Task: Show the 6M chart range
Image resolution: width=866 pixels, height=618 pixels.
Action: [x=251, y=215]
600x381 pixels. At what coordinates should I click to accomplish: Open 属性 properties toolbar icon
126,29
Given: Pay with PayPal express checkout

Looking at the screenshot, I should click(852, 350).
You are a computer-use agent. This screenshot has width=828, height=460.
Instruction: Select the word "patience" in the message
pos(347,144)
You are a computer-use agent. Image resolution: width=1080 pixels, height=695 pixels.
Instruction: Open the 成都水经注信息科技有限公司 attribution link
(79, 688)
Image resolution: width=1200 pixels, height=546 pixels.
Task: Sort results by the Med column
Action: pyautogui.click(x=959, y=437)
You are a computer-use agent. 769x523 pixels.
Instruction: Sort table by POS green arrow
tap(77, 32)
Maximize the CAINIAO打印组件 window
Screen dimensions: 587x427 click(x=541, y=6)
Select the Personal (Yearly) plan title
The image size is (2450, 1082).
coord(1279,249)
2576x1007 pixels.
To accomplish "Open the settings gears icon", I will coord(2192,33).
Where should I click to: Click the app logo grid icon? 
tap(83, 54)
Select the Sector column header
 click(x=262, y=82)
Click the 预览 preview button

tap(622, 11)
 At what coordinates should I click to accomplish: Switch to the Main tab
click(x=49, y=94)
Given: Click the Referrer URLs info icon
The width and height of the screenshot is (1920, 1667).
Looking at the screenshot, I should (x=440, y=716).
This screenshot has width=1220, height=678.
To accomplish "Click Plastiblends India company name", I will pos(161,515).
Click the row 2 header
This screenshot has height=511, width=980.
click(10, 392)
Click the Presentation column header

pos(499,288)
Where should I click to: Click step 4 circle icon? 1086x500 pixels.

+---+

Reproduce the entire listing, substituting "Command:" for every occurrence of "Instruction:" and leaving everything else unchanged.

Task: Show the 6M chart range
Image resolution: width=866 pixels, height=618 pixels.
Action: [x=251, y=215]
600x381 pixels. At what coordinates should I click to accomplish: Open 属性 properties toolbar icon
126,29
Given: Pay with PayPal express checkout

Looking at the screenshot, I should click(852, 350).
You are a computer-use agent. This screenshot has width=828, height=460.
Command: Select the word "patience" in the message
pos(347,144)
You are a computer-use agent. Image resolution: width=1080 pixels, height=695 pixels.
Command: Open the 成都水经注信息科技有限公司 attribution link
(79, 688)
Image resolution: width=1200 pixels, height=546 pixels.
Task: Sort results by the Med column
Action: pyautogui.click(x=959, y=437)
You are a computer-use agent. 769x523 pixels.
Command: Sort table by POS green arrow
tap(77, 32)
Maximize the CAINIAO打印组件 window
Screen dimensions: 587x427 click(x=541, y=6)
Select the Personal (Yearly) plan title
The image size is (2450, 1082).
coord(1279,249)
2576x1007 pixels.
To accomplish "Open the settings gears icon", I will coord(2192,33).
Where should I click to: Click the app logo grid icon? 
tap(83, 54)
Select the Sector column header
 click(x=262, y=82)
Click the 预览 preview button

tap(622, 11)
 At what coordinates should I click to accomplish: Switch to the Main tab
click(x=49, y=94)
Given: Click the Referrer URLs info icon
The width and height of the screenshot is (1920, 1667).
Looking at the screenshot, I should (x=440, y=716).
This screenshot has width=1220, height=678.
To accomplish "Click Plastiblends India company name", I will pos(161,515).
Click the row 2 header
This screenshot has height=511, width=980.
click(10, 392)
Click the Presentation column header

pos(499,288)
Where should I click to: Click step 4 circle icon? 1086x500 pixels.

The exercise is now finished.